Showing posts with label #publictrust #publishorperish #funding. Show all posts
Showing posts with label #publictrust #publishorperish #funding. Show all posts

Monday, January 16, 2017

Irreproducible complexity

A recent article in The Economist explored the "replication crisis" in scientific research and how many recent papers have pointed out how research often cannot be reproduced by outside groups, and in many cases, even by the original labs. They then extrapolate this "crisis" as being a huge blow to the validity of science as a means of assessing claims. I find this to be a bit of an overreach from what I think many would agree is a real issue in the community.  
Yes, we are all taught as young scientists that replication is a key part of scientific exploration. Any result I obtain in my lab should be able to be replicated within my lab and by other researchers. While this is a key part of science, it is just that, a part of science. A single experimental design isn't definitive support of a hypothesis by itself, it should be part of a larger body of experiments all designed to assess the plausibility of given hypothesis by probing the idea with different approaches and looking for results that help to direct us toward accepting or rejecting a hypothesis. While it is an issue if only one lab is able to get a given result, or worse yet, that they cannot consistently obtain the same result, the scientific community shouldn't be taking this one experiment/paper as an absolute validation of a given claim. Science advances through a winnowing process whereby the next set of experiments inspired by a given claim will either further or weaken a given hypothesis. 
As a young scientist I tend think of several things when I read a new paper making a novel claim:
1 - How does this paper fit in with the larger body of research, is it incremental progress from previous work, or is it a massive shift in understanding?

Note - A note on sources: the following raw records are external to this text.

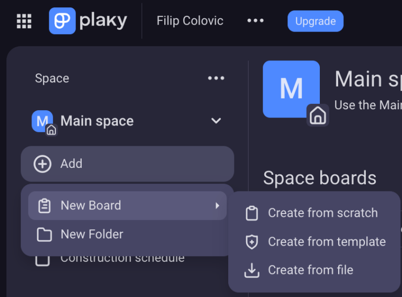
Task: Open the top bar ellipsis menu
Action: (x=255, y=20)
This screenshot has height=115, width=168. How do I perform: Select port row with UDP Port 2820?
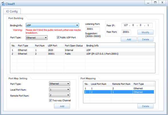(83, 50)
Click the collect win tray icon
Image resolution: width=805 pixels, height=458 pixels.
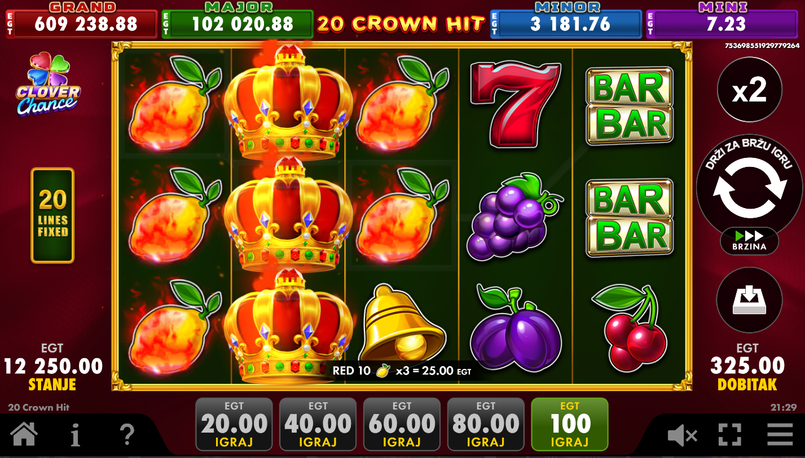749,300
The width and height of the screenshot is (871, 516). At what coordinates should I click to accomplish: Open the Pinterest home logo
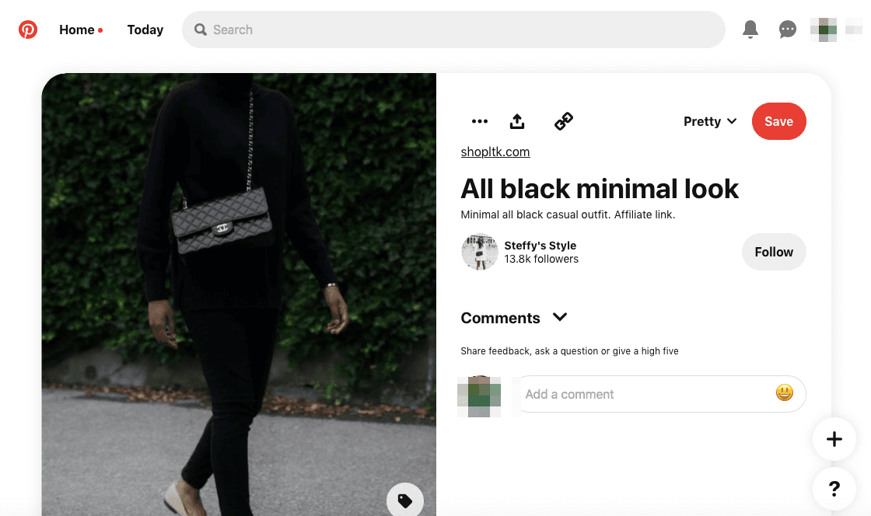(x=28, y=30)
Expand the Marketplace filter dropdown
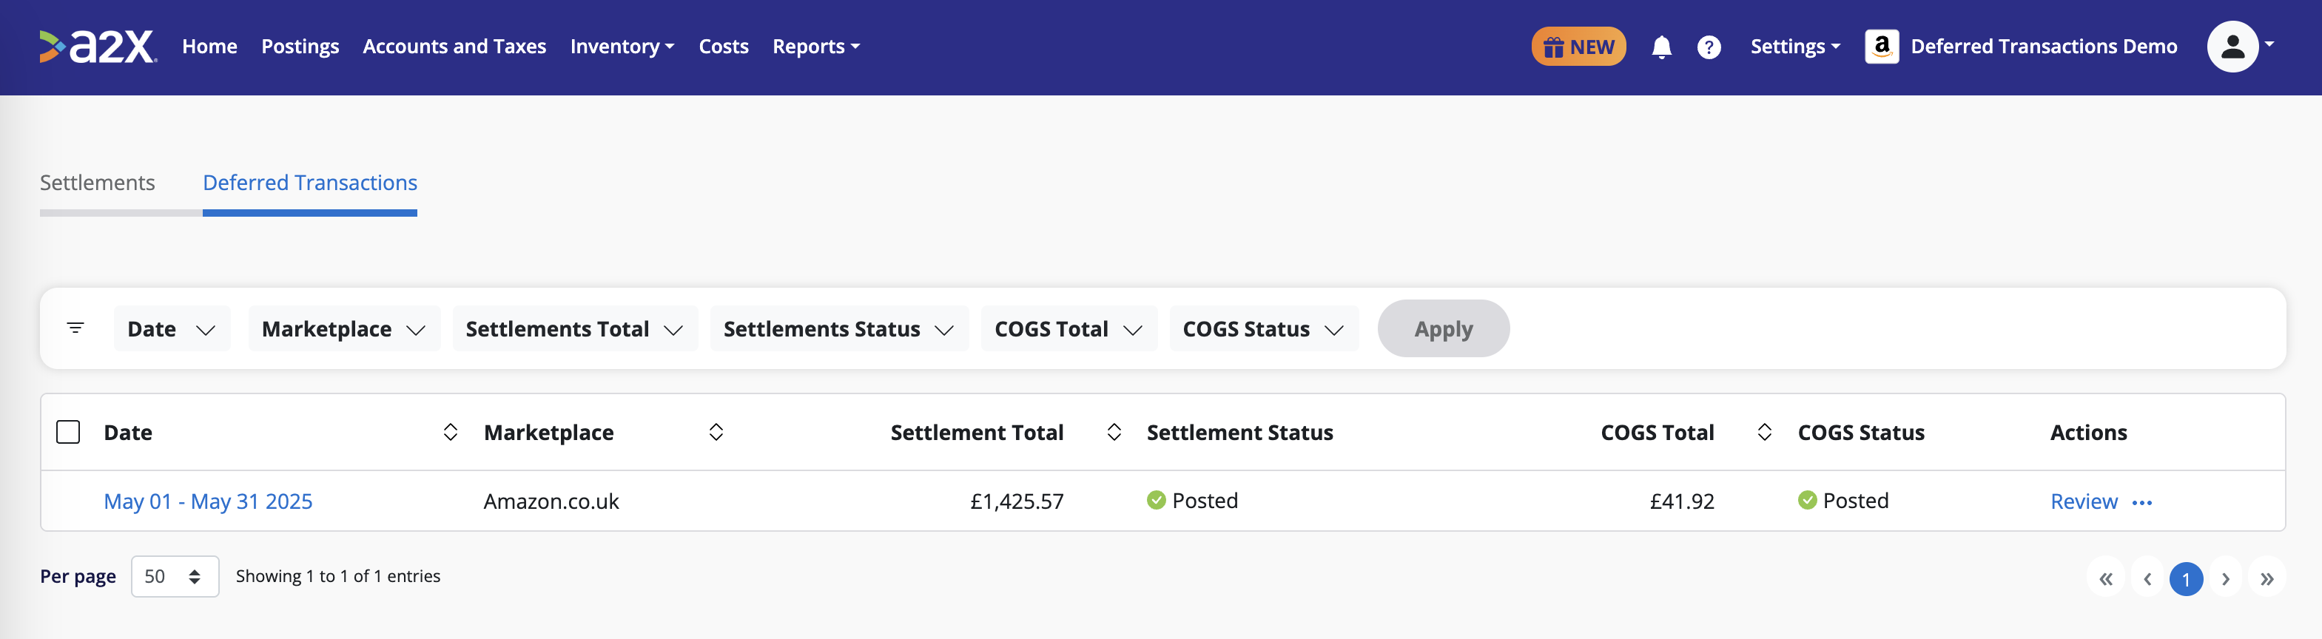The image size is (2322, 639). [343, 329]
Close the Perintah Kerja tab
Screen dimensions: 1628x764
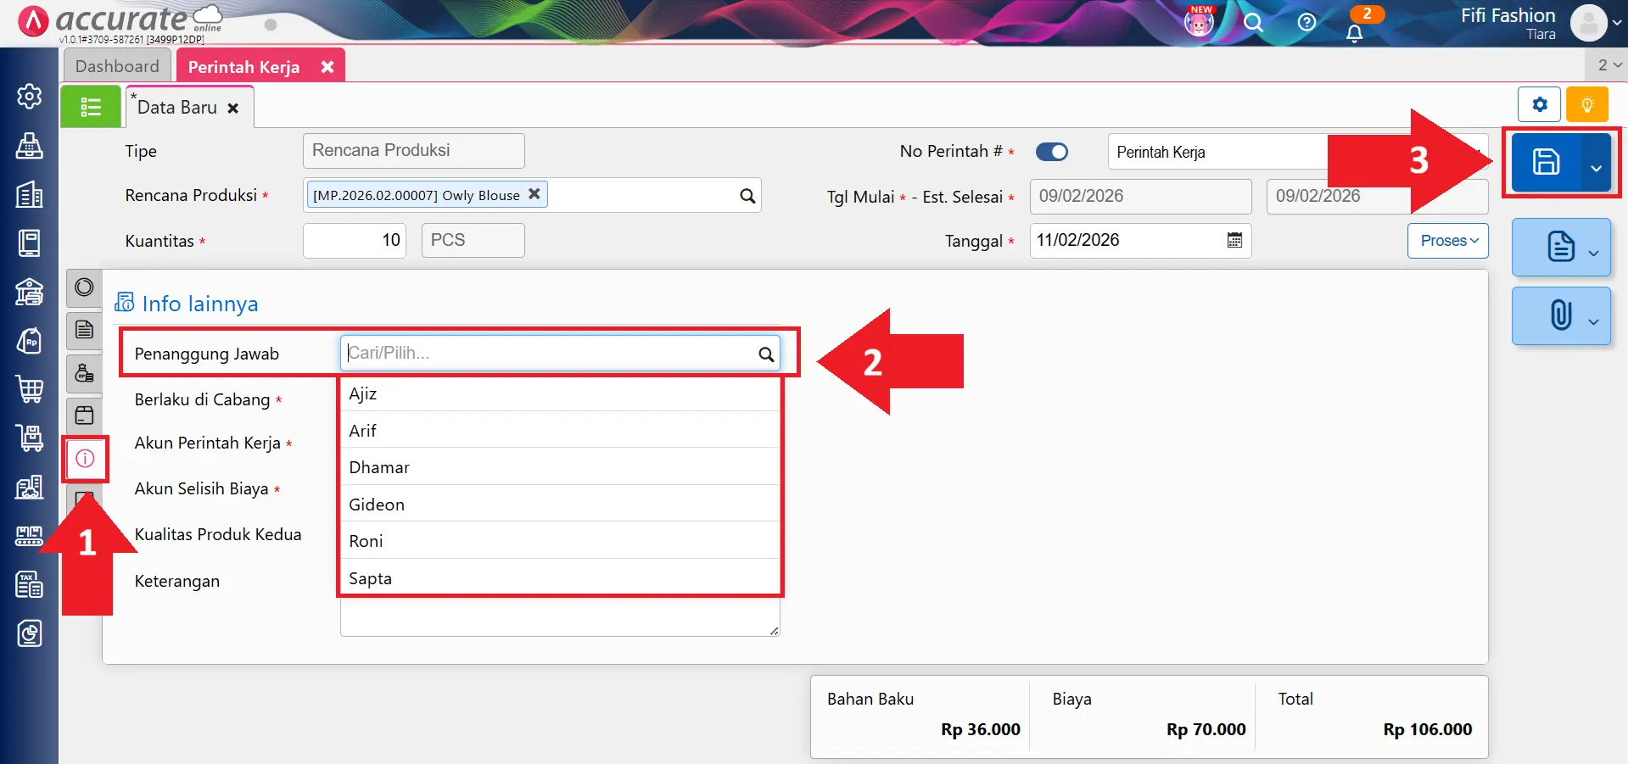click(327, 67)
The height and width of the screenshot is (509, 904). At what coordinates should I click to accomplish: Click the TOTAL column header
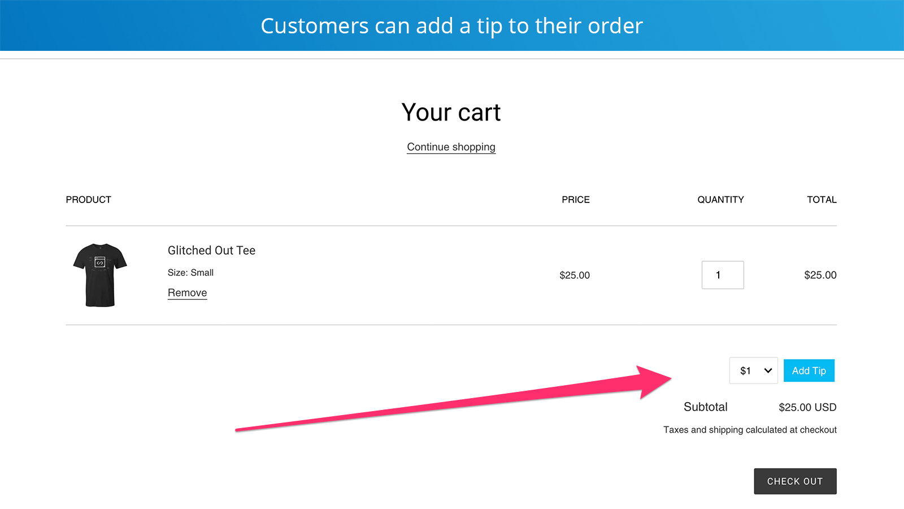(822, 199)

To quote Carl Sagan, "Extraordinary claims require extraordinary evidence."
2 - Bigger sample sizes tend to be better.  While not foolproof, if all else is equal, a bigger sample is probably better than a small one. An example of this that comes to mind is the now retracted Andrew Wakefield paper on the Measles, Mumps, and Rubella vaccine and its link to autism. Among it's many issues, they drew conclusions from an n=12.
3 - What are the effect sizes? In my own work I am quite wary of chasing small effects, and we should be similarly wary of those in the work of others, even if it gets into a major journal.
4 - This is one I hope to improve upon in this class, are the statistics used valid to support the claims and limit bias? Does a statistically significant result mean that a given result is of biological significance?

Friday, May 6, 2016

Frauds, scams, cheats in science. What will it take to overcome it?

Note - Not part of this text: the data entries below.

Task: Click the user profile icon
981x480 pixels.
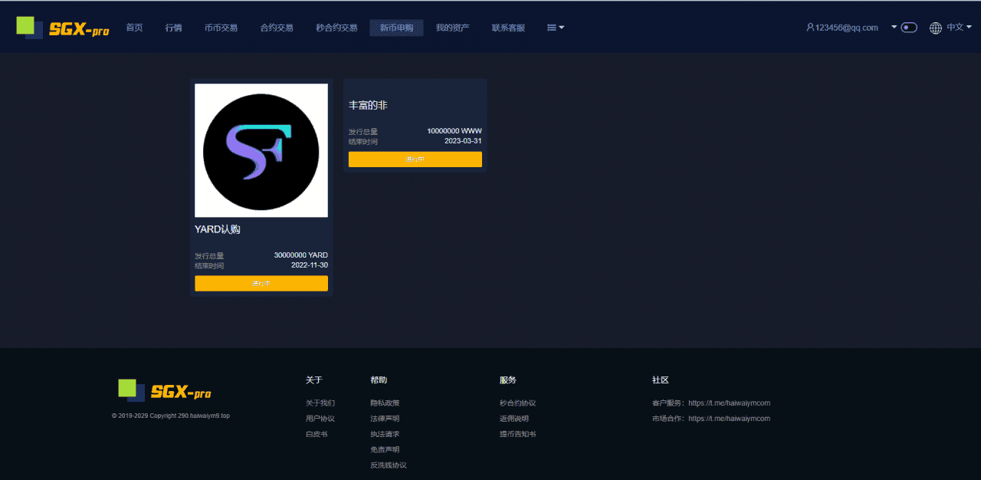Action: point(810,28)
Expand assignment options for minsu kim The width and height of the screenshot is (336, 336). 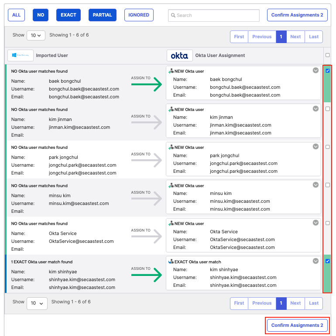click(x=315, y=185)
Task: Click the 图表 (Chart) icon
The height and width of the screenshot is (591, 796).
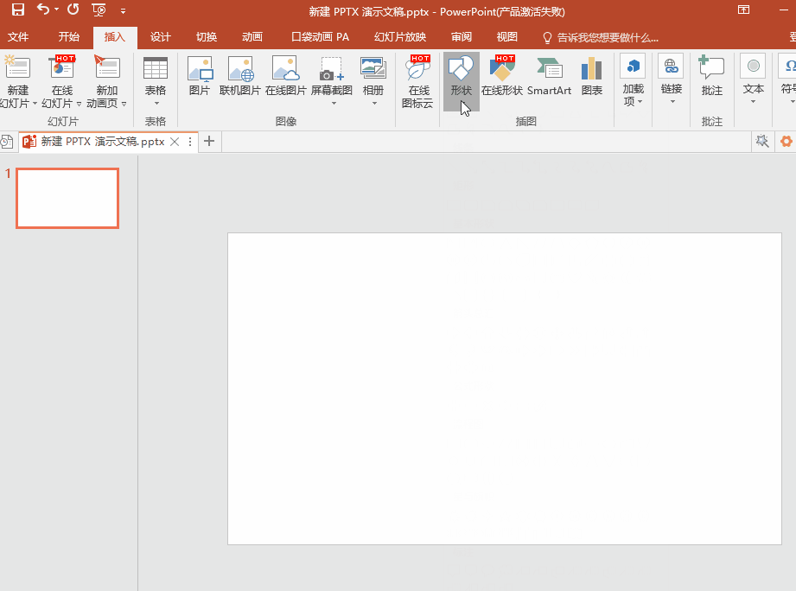Action: coord(592,79)
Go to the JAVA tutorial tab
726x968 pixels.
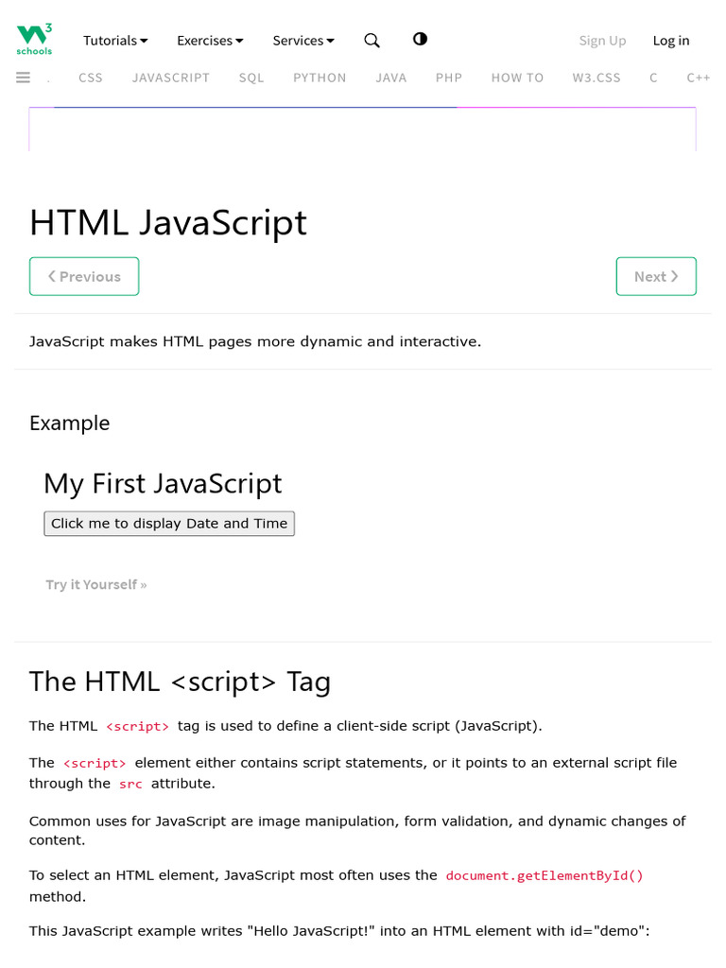point(390,78)
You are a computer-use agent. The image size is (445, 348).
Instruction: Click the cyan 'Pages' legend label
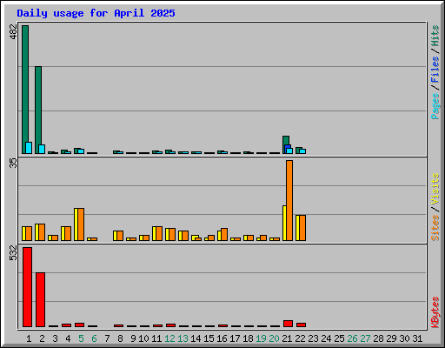pos(435,106)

As I’ve gotten into my research project, I’ve begun to notice the lack of accountability that presides within the scientific field. Research projects typically have one or a few people working on them, and the temptation to make data look better is high. As evidenced by the many papers retracted each publishing cycle, there is major fraud going on within research, and I think it stems from a lack of accountability and responsibility felt by those carrying out fraudulent practices. It’s not a crazy thing to say, as well, that none of us are completely immune to it. As Alex Chen enlighted us to the fraud that occurred at Duke University, it is perhaps too easy to manipulate data, or worse, invent subjects and data that never even existed.

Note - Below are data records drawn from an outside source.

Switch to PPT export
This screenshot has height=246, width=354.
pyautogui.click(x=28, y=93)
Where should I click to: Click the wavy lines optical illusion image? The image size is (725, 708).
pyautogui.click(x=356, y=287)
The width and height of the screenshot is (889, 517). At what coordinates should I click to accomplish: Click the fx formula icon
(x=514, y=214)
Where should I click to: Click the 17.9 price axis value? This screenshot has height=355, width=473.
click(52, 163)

In 2015, New York University bioethicist Arthur Caplan said, “The currency of science is fragile, and allowing counterfeiters, fraudsters, bunko artists, scammers, and cheats to continue to operate with abandon in the publishing realm is unacceptable.” Fraud in science is on the rise, and not only is it a threat to those individuals’ careers, but it is a threat to all research. Science is designed to enlighten, provide methods to answer sought out questions, and in the end to save lives, and when fraud enters into the science, none of that can occur.  Probably one of the main arguments for those that have falsified data is the pressure to obtain funding and publish in a funding environment that has become very strict over the past few years. What they don’t see is how big of a threat fraudulent data is to public funding. The public doesn’t like being lied to, especially when it has to do with potential medical breakthroughs and their own health, and as fraud continues to come in front of the public eye, funding will most likely decrease. Trust from the public is necessary for funding, and maintaining honesty and integrity in research is necessary for that trust.  

An added complexity to this already complex mess of fraudulent research is the idea that it might not be the wanted success and fame that pushes them to be fraudulent, but it could be the necessity to put food on the table for their family.  Not only are scientists striving to provide meaningful research to further medicine (hopefully), but they are also striving to feed their families. Would having a system in which accountability and responsibility were incumbent on the researchers (by some type of education or university program) decrease the temptation to falsify results? Would having a system in which the publish or perish mentality was somehow alleviated, and there was security of an income, decrease the temptation to falsify results? Would journals that began publishing negative, nonsignificant results with repeated experiments from other papers help decrease the temptation to falsify results? And can such a system exist, let alone be put in place?

I believe it is necessary for the sustainability of scientific research to report data correctly. This might only happen if there is some sense of accountability and responsibility. Scientists are humans. We need to eat. But we are expected, like most other humans are expected, to be upright, have integrity, and not lie. Is there a way we can do good science, remain upright, and eat?